Molinos, a Spaniard by birth, after laboring for a time in his native country, betook himself to Rome. There he published, in 1675, his "Spiritual Guide," containing the precepts of his mystical theology. This little treatise met with remarkable favor, and was widely disseminated. Thousands of minds sighing for a better satisfaction than they had found in ceremonies and external practices looked to Molinos as the spiritual leader who had showed them the way to the land of promise. The authorities were not unfriendly; indeed, it is understood that Pope Innocent XI. entertained a genuine regard for Molinos.

There were those, however, who looked askance at the devout mystic. And such had not long to search for a ground of attack. For the system of Molinos, while in large part identical with that of mystics who have been honored with the badge of sainthood, contained an anti-Romish phase. His stress upon the inner life, and his doctrine of quietism, or complete passivity before the Divine will, paid little tribute to the characteristic ceremonialism and sacerdotalism of Roman Catholicism. On this side, in fact, the teaching of Molinos was open to some exception, even from an evangelical standpoint. While he probably stood himself high above affiliation with practical antinomianism, those of coarser fibre could bring forward the claim of passivity as a shield from proper responsibility in their actions.

The first attack upon Molinos showed how strongly he was entrenched at Rome. The attack was a complete failure, and the book in which it was embodied was condemned. But a well-devised expedient soon turned the scale. The opponents of Molinos had the ear of Louis XIV. The weight of his influence at the papal court reversed the conditions. In 1685 Molinos was arrested by the Inquisition. Two years later, he was sentenced to life-long imprisonment, and sixty-eight propositions, purporting to be extracted from his teaching, were condemned.

It had been the opinion of Galileo that the Jesuits were the instigators of the prosecution under which he suffered. That they were the main authors of the crusade against Molinos is well known.

An appropriate conclusion to the general subject of the section may be found in a suggestion of charity.
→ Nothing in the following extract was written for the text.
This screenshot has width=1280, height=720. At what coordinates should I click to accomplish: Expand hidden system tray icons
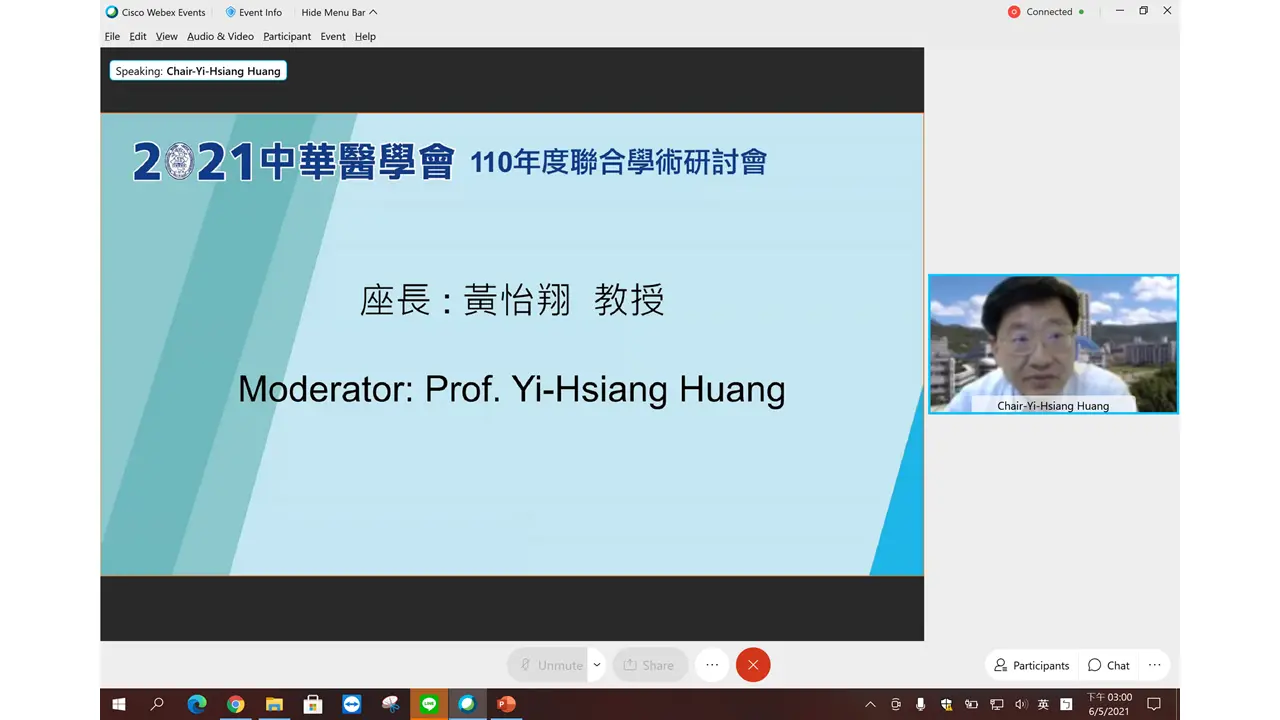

It should be remembered that those who were sent to the prison or the stake, or were maimed in estate and reputation, were not the only victims. The agents of the Inquisition were themselves held in an unrelenting grasp. They were fettered and controlled in large part by the system of thought and feeling which dominated the age. Undoubtedly, in applying this system there was an element of selfishness, as there is in all despotism. But there was also much of honest conviction. It remains, indeed, to be proved that those who made the terrible record of inquisitorial cruelty and injustice transgressed any more grievously than do those who, in the face of the record, stand up and anathematize all denial of the infallibility of Pope and hierarchy.